From the line that contains "The image size is (927, 629)." down to the last line of the data below, restate every line word for word, skipping any images.

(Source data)
※ ※ ※
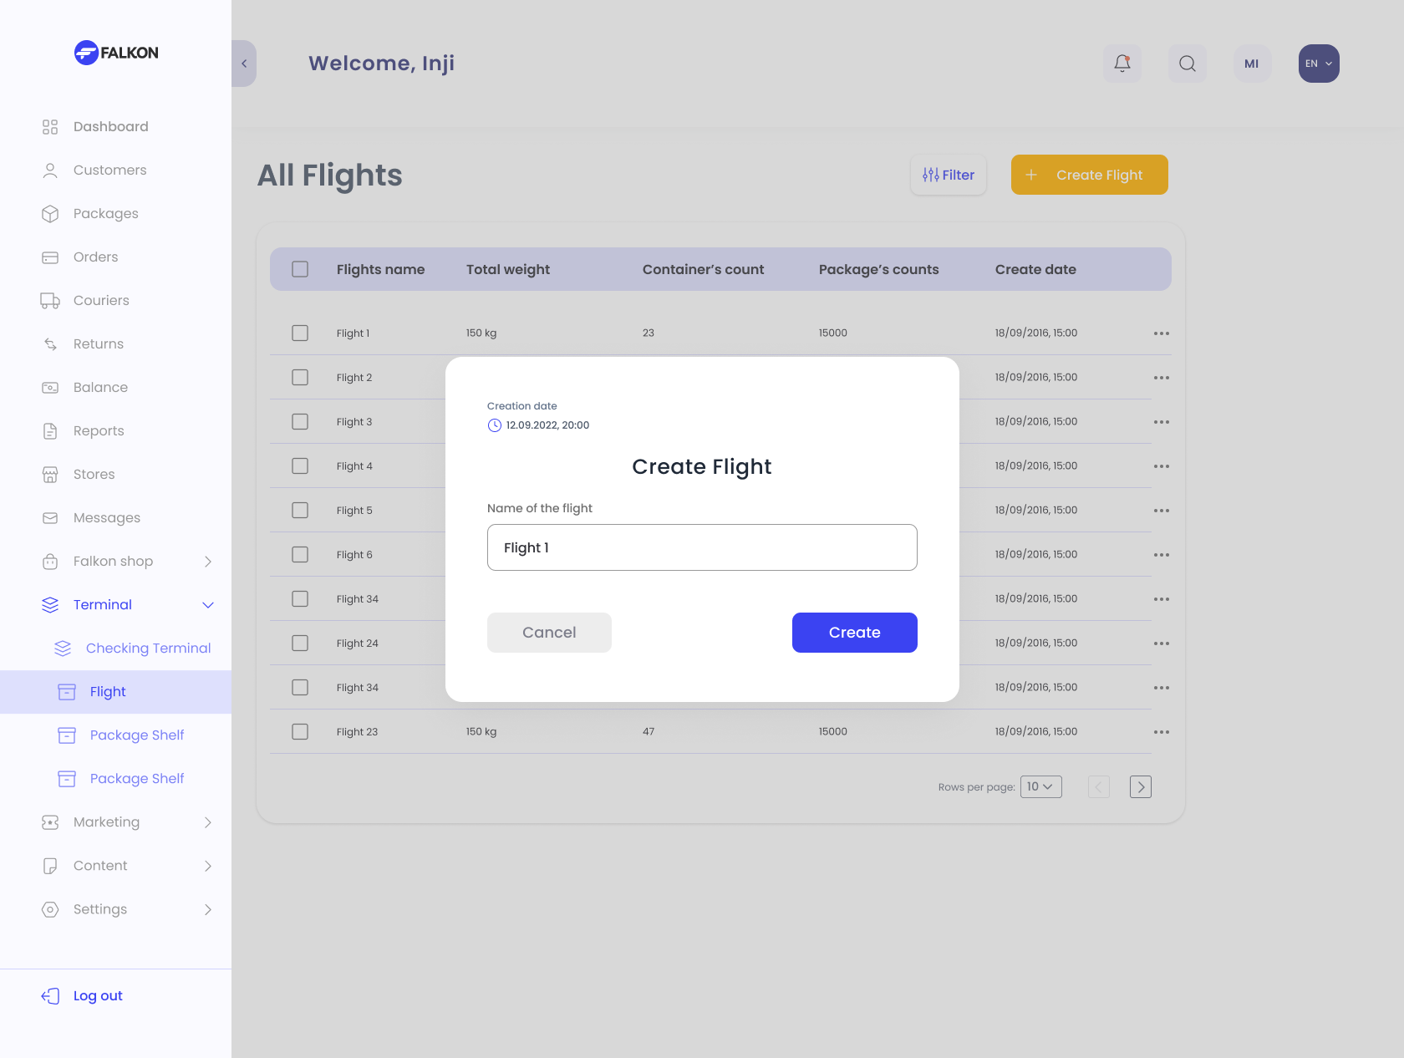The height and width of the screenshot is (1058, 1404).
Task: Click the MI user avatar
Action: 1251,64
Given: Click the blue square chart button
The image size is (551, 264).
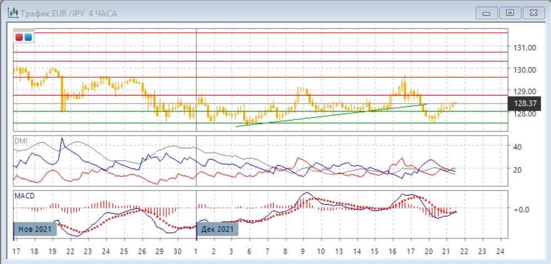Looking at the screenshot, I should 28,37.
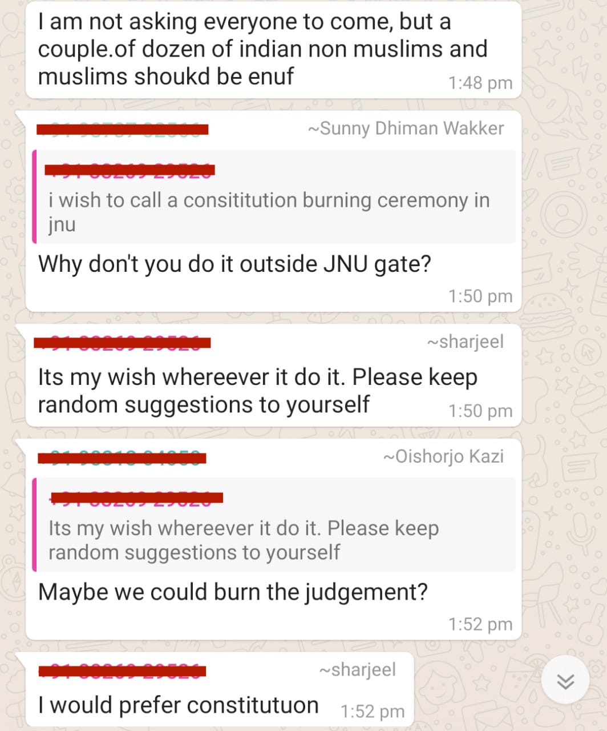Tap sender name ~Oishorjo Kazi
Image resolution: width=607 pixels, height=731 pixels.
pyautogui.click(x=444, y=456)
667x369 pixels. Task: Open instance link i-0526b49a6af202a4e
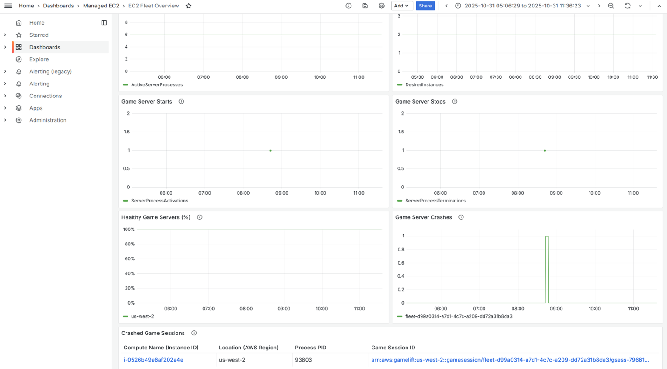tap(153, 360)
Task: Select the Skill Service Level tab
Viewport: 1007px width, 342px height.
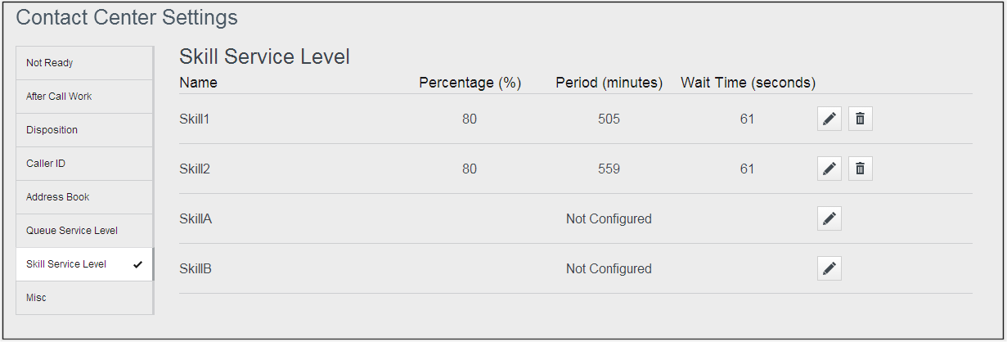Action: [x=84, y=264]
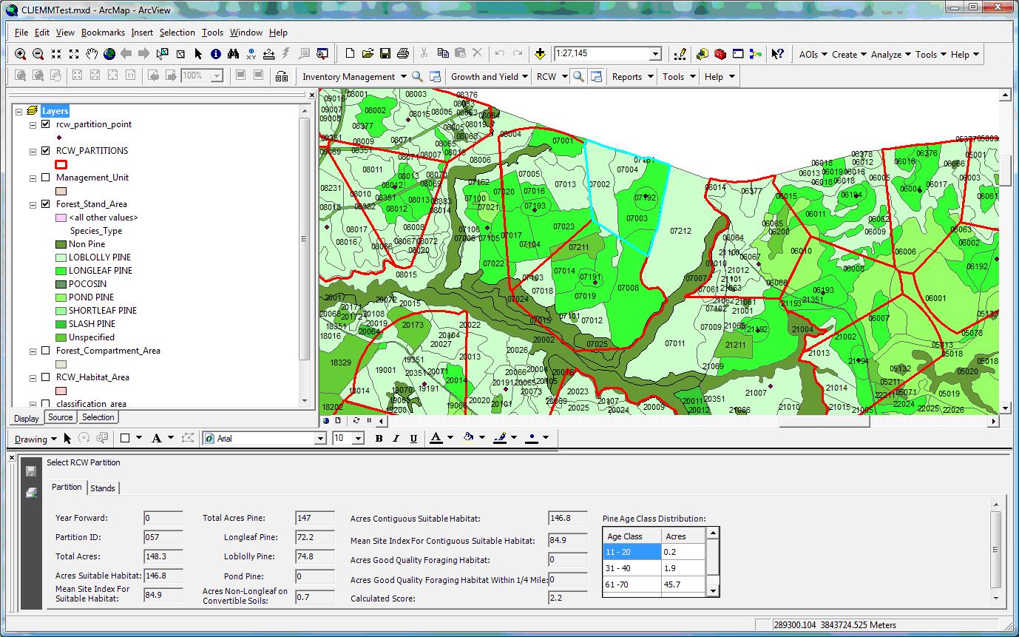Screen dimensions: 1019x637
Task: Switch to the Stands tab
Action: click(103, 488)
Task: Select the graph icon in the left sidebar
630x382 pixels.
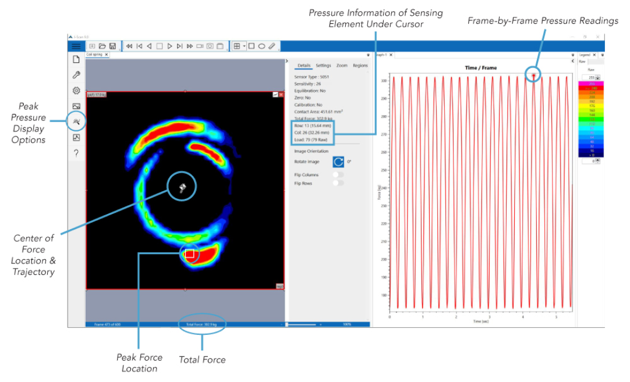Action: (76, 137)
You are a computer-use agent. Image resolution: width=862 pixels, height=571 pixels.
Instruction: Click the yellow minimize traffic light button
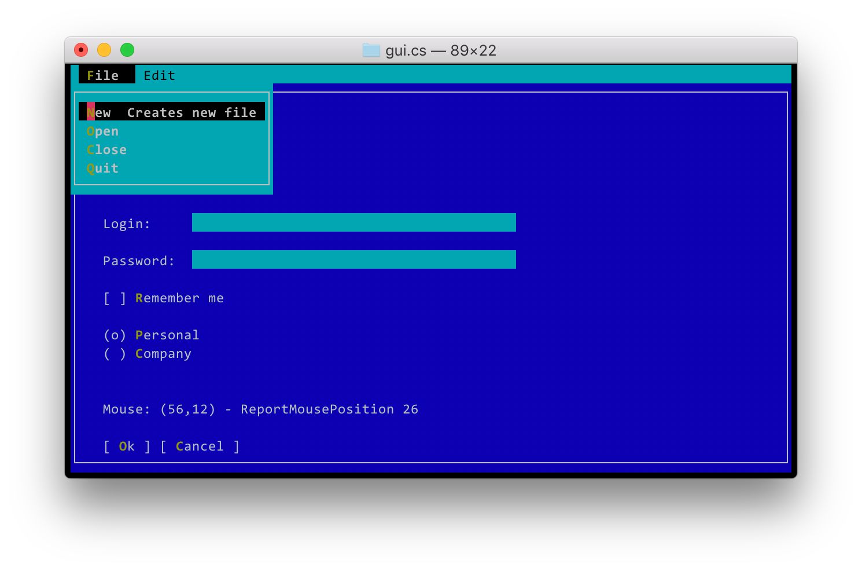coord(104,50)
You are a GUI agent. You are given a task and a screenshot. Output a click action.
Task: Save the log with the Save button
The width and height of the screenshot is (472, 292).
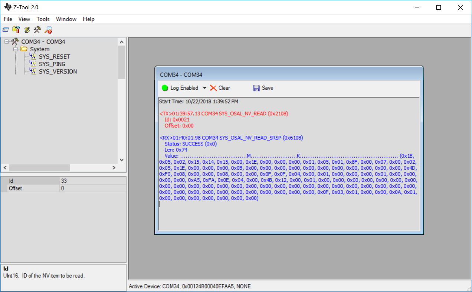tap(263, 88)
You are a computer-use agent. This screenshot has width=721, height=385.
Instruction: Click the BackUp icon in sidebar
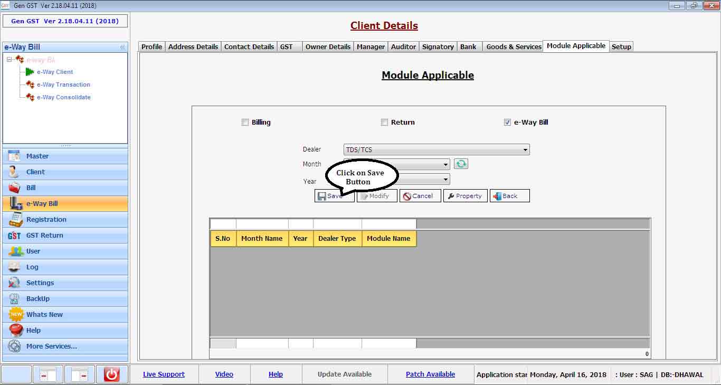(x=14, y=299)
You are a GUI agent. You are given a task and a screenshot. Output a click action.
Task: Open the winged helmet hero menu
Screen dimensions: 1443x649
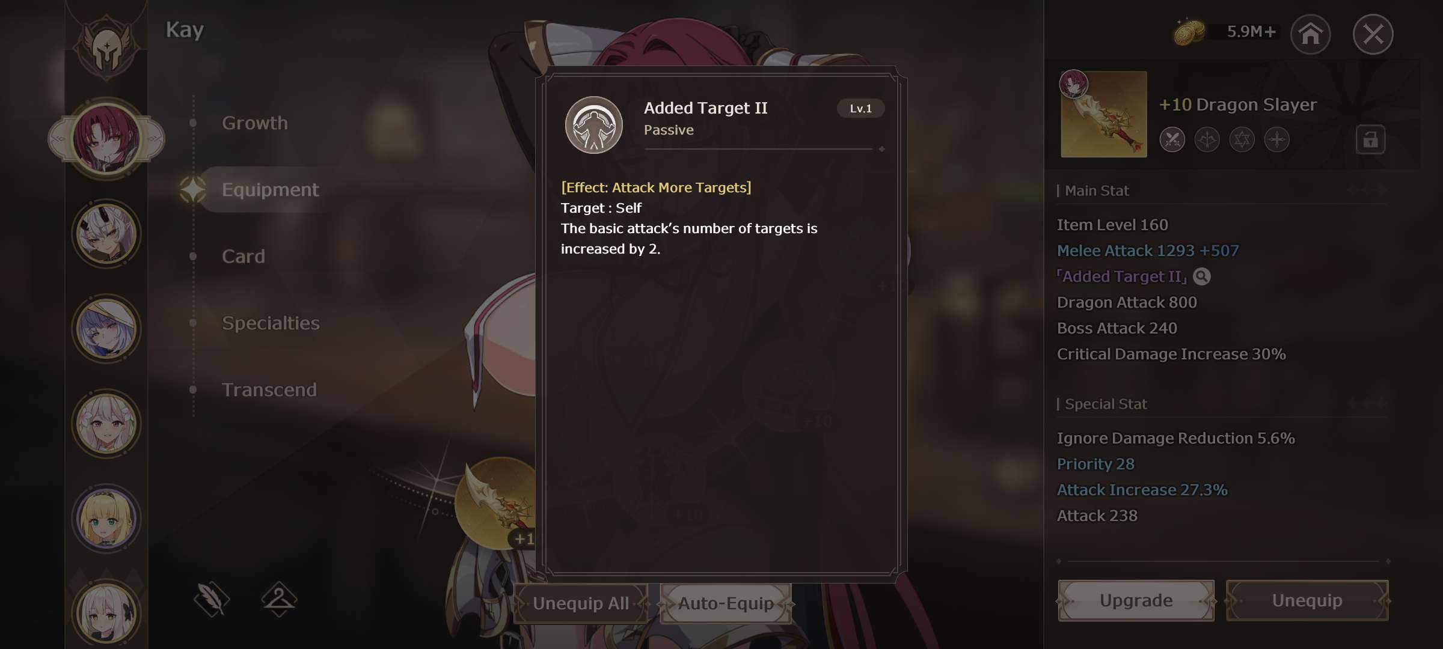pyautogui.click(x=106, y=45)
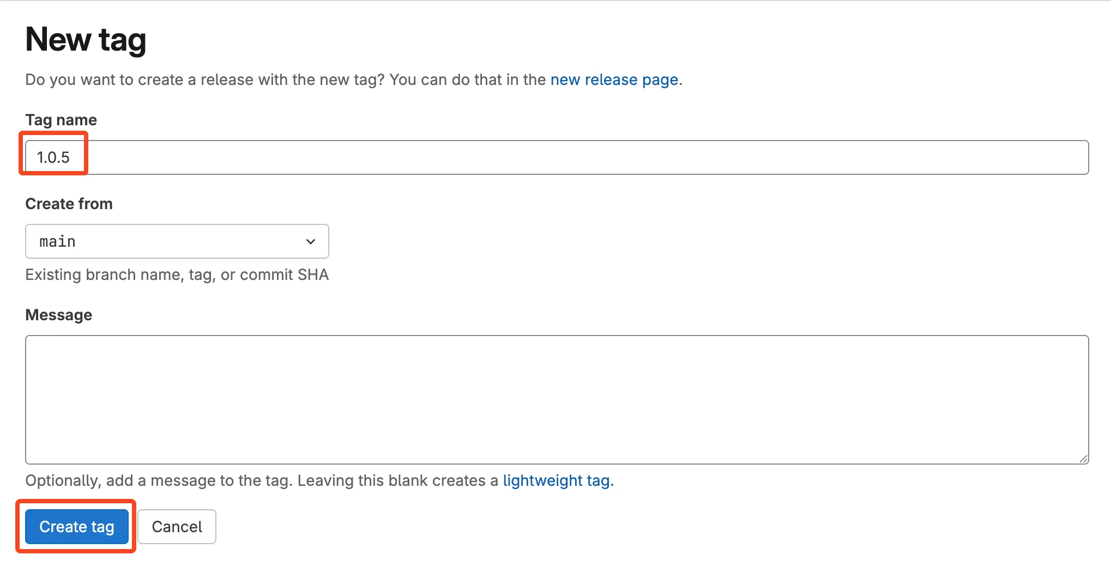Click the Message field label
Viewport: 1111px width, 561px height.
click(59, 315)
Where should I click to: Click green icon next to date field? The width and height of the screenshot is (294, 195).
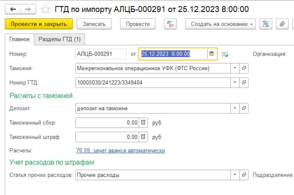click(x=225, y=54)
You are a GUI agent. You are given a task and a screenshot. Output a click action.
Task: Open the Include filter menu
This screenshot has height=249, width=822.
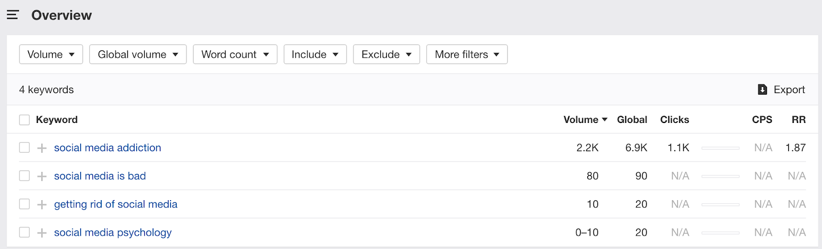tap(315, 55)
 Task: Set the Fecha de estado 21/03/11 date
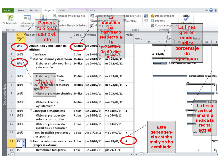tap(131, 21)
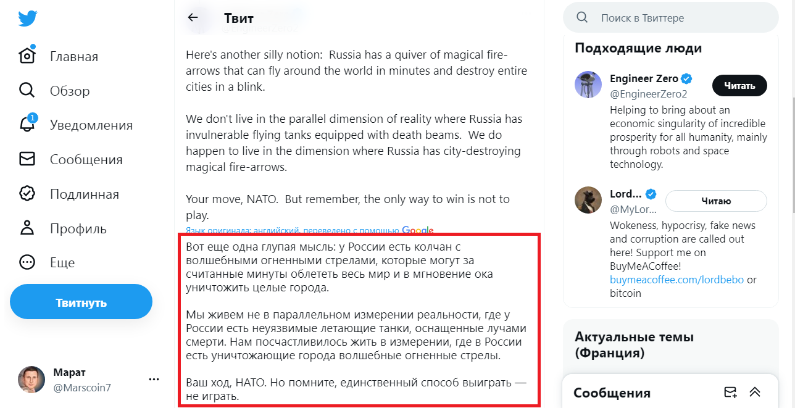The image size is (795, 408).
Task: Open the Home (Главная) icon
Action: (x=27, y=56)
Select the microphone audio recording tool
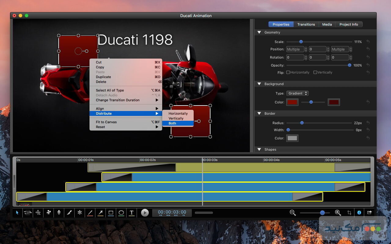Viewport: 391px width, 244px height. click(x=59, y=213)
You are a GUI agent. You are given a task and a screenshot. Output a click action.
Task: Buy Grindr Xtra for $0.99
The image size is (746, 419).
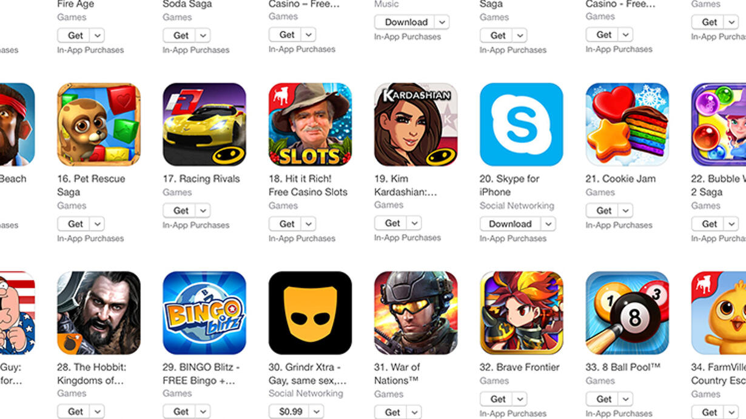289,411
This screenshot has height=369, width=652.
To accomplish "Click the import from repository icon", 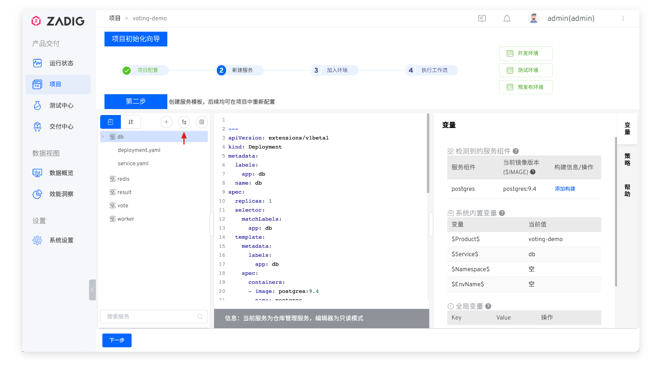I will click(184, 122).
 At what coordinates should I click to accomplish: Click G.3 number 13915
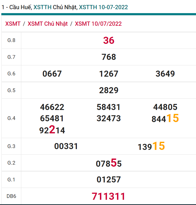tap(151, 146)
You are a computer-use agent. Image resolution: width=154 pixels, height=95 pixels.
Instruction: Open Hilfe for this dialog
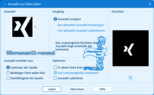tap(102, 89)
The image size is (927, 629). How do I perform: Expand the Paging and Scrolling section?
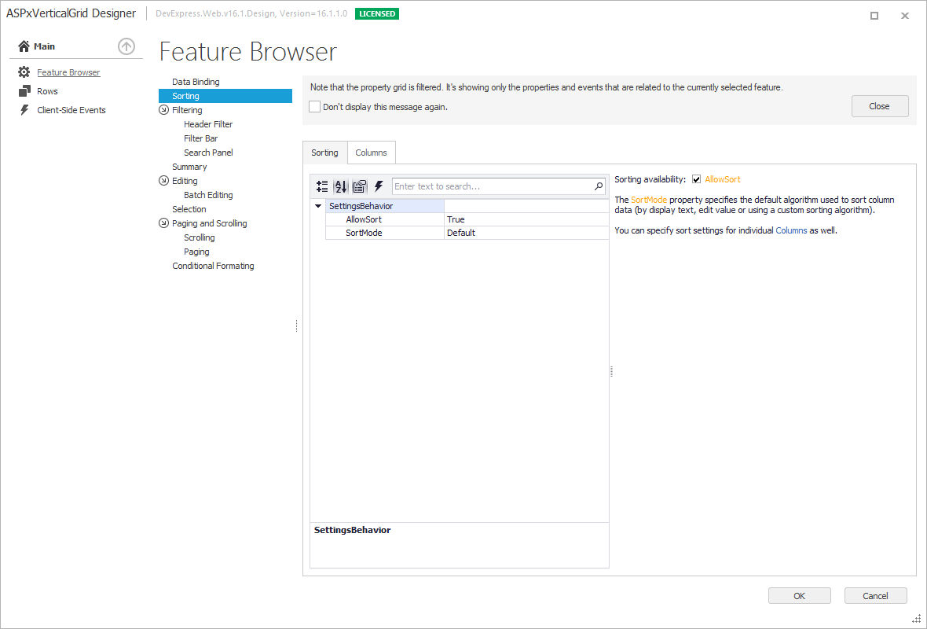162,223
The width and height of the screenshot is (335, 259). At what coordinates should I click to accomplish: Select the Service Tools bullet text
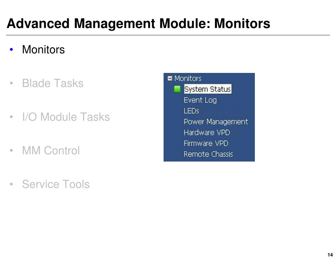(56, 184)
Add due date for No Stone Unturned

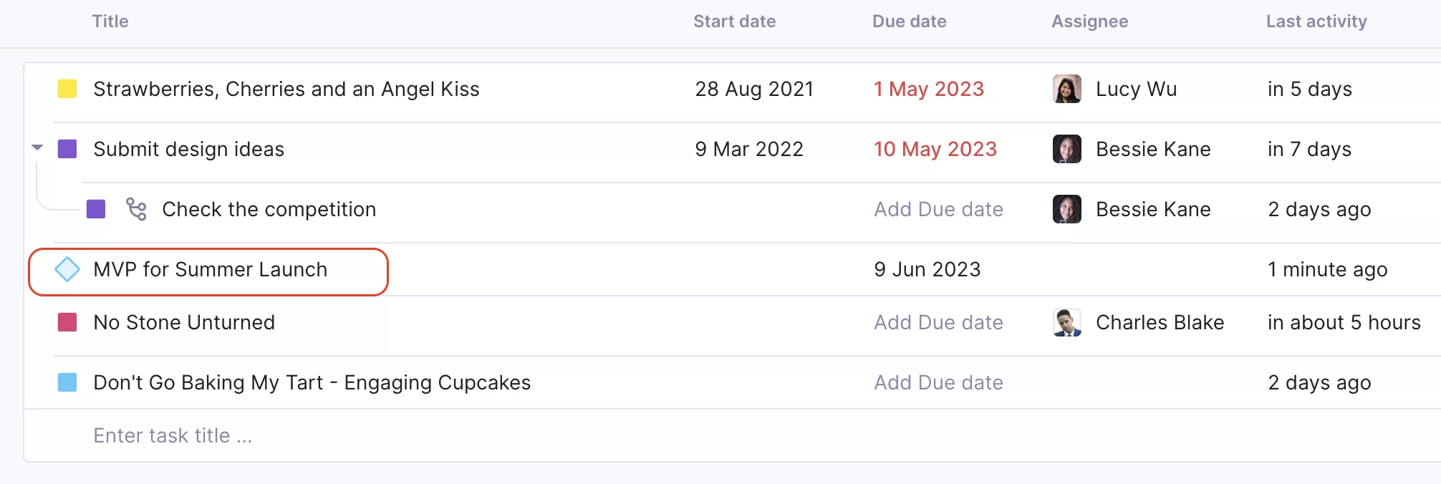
※ ※ ※
[ANSWER FOR THIS EXERCISE]
The image size is (927, 629). How do I perform: Expand the Paging and Scrolling section?
162,223
The width and height of the screenshot is (335, 259). At what coordinates should I click to accomplish: Select the Service Tools bullet text
(56, 184)
Add due date for No Stone Unturned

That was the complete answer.